Please copy each of the following rows word for word.

[Begin Dataset entries]

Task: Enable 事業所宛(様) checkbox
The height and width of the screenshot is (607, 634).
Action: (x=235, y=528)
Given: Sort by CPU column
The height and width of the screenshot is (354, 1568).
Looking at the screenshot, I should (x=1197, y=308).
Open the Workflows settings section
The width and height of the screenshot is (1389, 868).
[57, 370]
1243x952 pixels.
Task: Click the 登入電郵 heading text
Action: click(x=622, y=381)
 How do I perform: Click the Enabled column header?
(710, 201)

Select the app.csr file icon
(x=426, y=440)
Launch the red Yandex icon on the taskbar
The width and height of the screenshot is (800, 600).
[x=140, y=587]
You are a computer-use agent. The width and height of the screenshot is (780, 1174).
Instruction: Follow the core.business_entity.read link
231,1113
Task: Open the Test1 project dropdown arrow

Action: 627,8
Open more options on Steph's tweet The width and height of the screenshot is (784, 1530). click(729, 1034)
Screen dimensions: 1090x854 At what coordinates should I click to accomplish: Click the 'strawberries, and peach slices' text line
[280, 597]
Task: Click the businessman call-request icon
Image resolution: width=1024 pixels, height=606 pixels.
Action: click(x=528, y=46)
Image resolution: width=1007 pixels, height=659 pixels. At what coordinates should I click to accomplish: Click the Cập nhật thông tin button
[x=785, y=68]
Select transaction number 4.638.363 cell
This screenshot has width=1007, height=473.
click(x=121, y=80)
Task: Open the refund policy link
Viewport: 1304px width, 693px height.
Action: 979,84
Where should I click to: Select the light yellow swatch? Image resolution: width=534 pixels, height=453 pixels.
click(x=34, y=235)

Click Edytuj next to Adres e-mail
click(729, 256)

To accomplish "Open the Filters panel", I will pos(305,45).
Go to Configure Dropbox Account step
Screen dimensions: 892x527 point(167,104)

[End Dataset entries]

> **Response to this task**
Task: Enable 事業所宛(様) checkbox
The height and width of the screenshot is (607, 634).
Action: (x=235, y=528)
Given: Sort by CPU column
The height and width of the screenshot is (354, 1568).
Looking at the screenshot, I should (x=1197, y=308).
Open the Workflows settings section
The width and height of the screenshot is (1389, 868).
[57, 370]
1243x952 pixels.
Task: Click the 登入電郵 heading text
Action: click(x=622, y=381)
 How do I perform: Click the Enabled column header?
(710, 201)

Select the app.csr file icon
(x=426, y=440)
Launch the red Yandex icon on the taskbar
The width and height of the screenshot is (800, 600).
[x=140, y=587]
You are a computer-use agent. The width and height of the screenshot is (780, 1174).
Instruction: Follow the core.business_entity.read link
231,1113
Task: Open the Test1 project dropdown arrow

Action: 627,8
Open more options on Steph's tweet The width and height of the screenshot is (784, 1530). click(729, 1034)
Screen dimensions: 1090x854 At what coordinates should I click to accomplish: Click the 'strawberries, and peach slices' text line
[280, 597]
Task: Click the businessman call-request icon
Image resolution: width=1024 pixels, height=606 pixels.
Action: click(x=528, y=46)
Image resolution: width=1007 pixels, height=659 pixels. At what coordinates should I click to accomplish: Click the Cập nhật thông tin button
[x=785, y=68]
Select transaction number 4.638.363 cell
This screenshot has width=1007, height=473.
click(x=121, y=80)
Task: Open the refund policy link
Viewport: 1304px width, 693px height.
Action: 979,84
Where should I click to: Select the light yellow swatch? Image resolution: width=534 pixels, height=453 pixels.
click(x=34, y=235)

Click Edytuj next to Adres e-mail
click(729, 256)

To accomplish "Open the Filters panel", I will pos(305,45).
Go to Configure Dropbox Account step
Screen dimensions: 892x527 point(167,104)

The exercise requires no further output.